2 Replies Latest reply on May 22, 2013 9:51 AM by Fred_Intel

    dxva2 high system memory consumption on Intel HD2500 (i5-3570)


      I'm developing sofware using dxva2 interface to perform hardware decoding of multiple H264 (ModeH264_VLD_NoFGT) video streams on Intel HD graphics' MFX (Multi Format Codec Engine) integrated in Intel Ivy Bridge processors.
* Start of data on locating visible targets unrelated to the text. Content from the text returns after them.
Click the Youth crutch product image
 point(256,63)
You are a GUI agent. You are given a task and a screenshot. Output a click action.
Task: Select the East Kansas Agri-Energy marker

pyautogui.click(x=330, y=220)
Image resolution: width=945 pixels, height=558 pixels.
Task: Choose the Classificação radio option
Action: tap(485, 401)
My 32bit program works on Windows 7 64bit OS. I've encountered with very high system memory (virtual memory) consumption by user mode graphic driver igdumdim32: for each instance of dxva2 video decoder device (IDirectXVideoDecoderService::CreateVideoDecoder) igdumdim32 allocates large block of heap memory (tens of megabytes).  Here is stack of allocation:


      0a62e120 770e5673 ntdll!NtAllocateVirtualMemory

      0a62e210 770b3cee ntdll!RtlpAllocateHeap+0xcc3

      0a62e294 17493cd7 ntdll!RtlAllocateHeap+0x23a

      WARNING: Stack unwind information not available. Following frames may be wrong.

      0a62e2b4 174c75f2 igdumdim32!OpenAdapter+0xf2cd7

      0a62e2c0 174d42b5 igdumdim32!OpenAdapter+0x1265f2

      0a62e348 174bda05 igdumdim32!OpenAdapter+0x1332b5

      0a62e384 726422c0 igdumdim32!OpenAdapter+0x11ca05

      0a62e3d4 726423b7 d3d9!CreateDecodeDeviceLH+0x74

      0a62e404 01077ffa d3d9!CDxva2Container::CreateDecodeDevice+0x104

      0a62e458 010772e9 dxva2!CVideoDecoderDevice::CVideoDecoderDevice+0x27e

      0a62e48c 015eb850 dxva2!CVideoAccelerationService::CreateVideoDecoder+0x91



      I've found that size of the buffer depends on resoultion of video stream (specified in DXVA2_VideoDesc) by the following:

      bufferSize = SampleWidth / 16 * (SampleHeight / 16) * 0x1224

      For 5Mp (2592x1944) video frame we have: 162*121*4644=91031688 (~91Mb!!!).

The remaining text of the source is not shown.